In conclusion, NAT2 genotype alone was not associated with breast cancer risk, whereas risk was increased for passive and current smoking independent of NAT2 genotype. However, NAT2 acetylator status can influence susceptibility to breast cancer after exposure to tobacco smoke carcinogens, and the effect appears to be differential for active and passive smoke exposure. The study demonstrates the crucial importance of separating passive smokers from the nonexposed group in molecular genetic analyses investigating gene-environment interactions. The differential effect of acetylation status on active and passive smoking with respect to breast cancer risk emphasizes the need to consider possibly different mechanisms involved in malignancies associated with exposure to main and sidestream tobacco smoke. Therefore, studies of gene-environment interaction can confirm but also improve the knowledge of biochemical or physiological pathways and stimulate additional mechanistic studies.

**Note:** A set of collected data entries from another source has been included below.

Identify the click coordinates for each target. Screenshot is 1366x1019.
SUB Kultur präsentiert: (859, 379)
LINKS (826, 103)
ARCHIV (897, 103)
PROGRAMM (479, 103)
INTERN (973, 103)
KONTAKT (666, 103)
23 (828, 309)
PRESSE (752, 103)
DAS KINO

We thank the many gynecologists and oncologists of the study regions “Rhein-Neckar-Odenwald” and “Freiburg” who endorsed the original study; the many women who participated in this research; Dr. B. Spiegelhalder for administrative and IT-related support of the laboratory analysis; Ursula Eilber, German Cancer Research Center, Heidelberg, for competent data coordination and management; P. Galmbacher, German Cancer Research Center, Heidelberg, for technical assistance; and Zentrum für Umfragen, Methoden und Analysen (ZUMA) in Mannheim for efficient conduct of the telephone interviews.